The main aim of the Sangeet Natak Akademi is the preservation and promotion of performing arts in India. In furtherance of its objectives, the Akademi, together with its manifold activities maintains a museum and gallery of musical instruments. It showcases the rich heritage and legacy of performing arts as well as musical instruments from different regions of the country. While on the one hand it provides research material to scholars and specialists it has been useful for documentation work, for students of all levels, and to those members of the general public who are interested in performing arts and music. The collection comprises over 2000 objects relating to the performing arts. These include musical instruments, masks, puppets and headgears.

Gallery of Musical Instruments- “Asavari”
The Gallery of Musical Instruments was inaugurated by the distinguished violinist, Yehudi Menuhin on 13 February 1964. Methodical collection began in 1968 with the Akademi organizing an exhibition of about 400 folk and tribal musical instruments in Delhi. Acquisitions have been made regularly since then, and the holdings supplemented by Garageband For Windowsfrom musicians and visiting troupes.

There are about 600 musical instruments, out of which 250 are on permanent display representing instruments from different streams of music. The instruments have been classified as:
Wind instruments (aero phonic) including Bansuri and Nagaswaram;
String instruments (chordophonic) including Dilruba and Veena;
Percussion instruments (membrano phonic) including Tabla, Mridangam and (idio phonic) Bortal, and Ghatam.
Among the rare instruments are the Kachwa Sitar of North India and Gettu Vadyam of Tamil Nadu.

The gallery has also a variety of masks from all over India. These include Chhau masks of Jharkhand, Zari masks of Uttar Pradesh and Krishnattam masks from Kerala.

The large collection of puppets in the museum include the Kathputli ( string puppets) of Rajasthan, Benir Putul ( glove puppets ) of West Bengal, Kalasutri Bahulya ( string puppets) of Maharashtra, Tolu Bomalatta ( shadow puppets) of Andhra Pradesh and many more.

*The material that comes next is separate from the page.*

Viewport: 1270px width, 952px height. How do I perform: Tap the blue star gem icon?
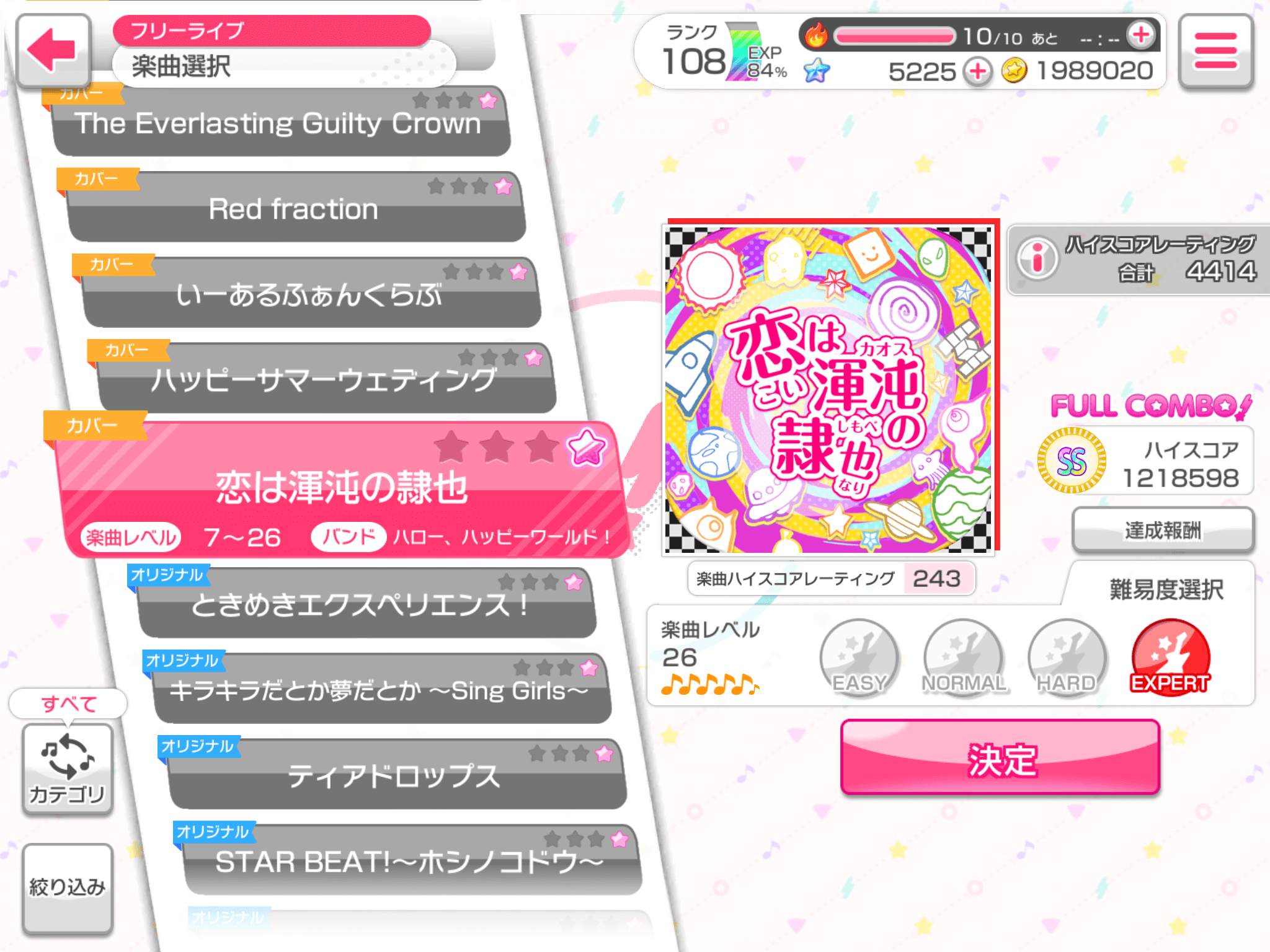tap(817, 71)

A number of exhibitions of musical instruments, masks and puppets from the Akademi’s collection have been held in India and other countries. Some of the notable exhibitions of musical instruments abroad were in Hong Kong (1979), Rome (1987), and Moscow (1987). A two-day seminar on folk instruments was organized in 1968 on the occasion of the exhibition of musical instruments in Delhi. An exhibition on the theme of ‘Changing Perspectives in Music’ was presented on the occasion of the India International Music Festival in February-March 1993.

The Gallery provides information on musical instruments and other objects in its collection to researchers and other specialist visitors. Facilities for photography and films are also provided.
*Masks and Puppets are a part of the reserve collection and can only be seen on prior intimation to the Akademi.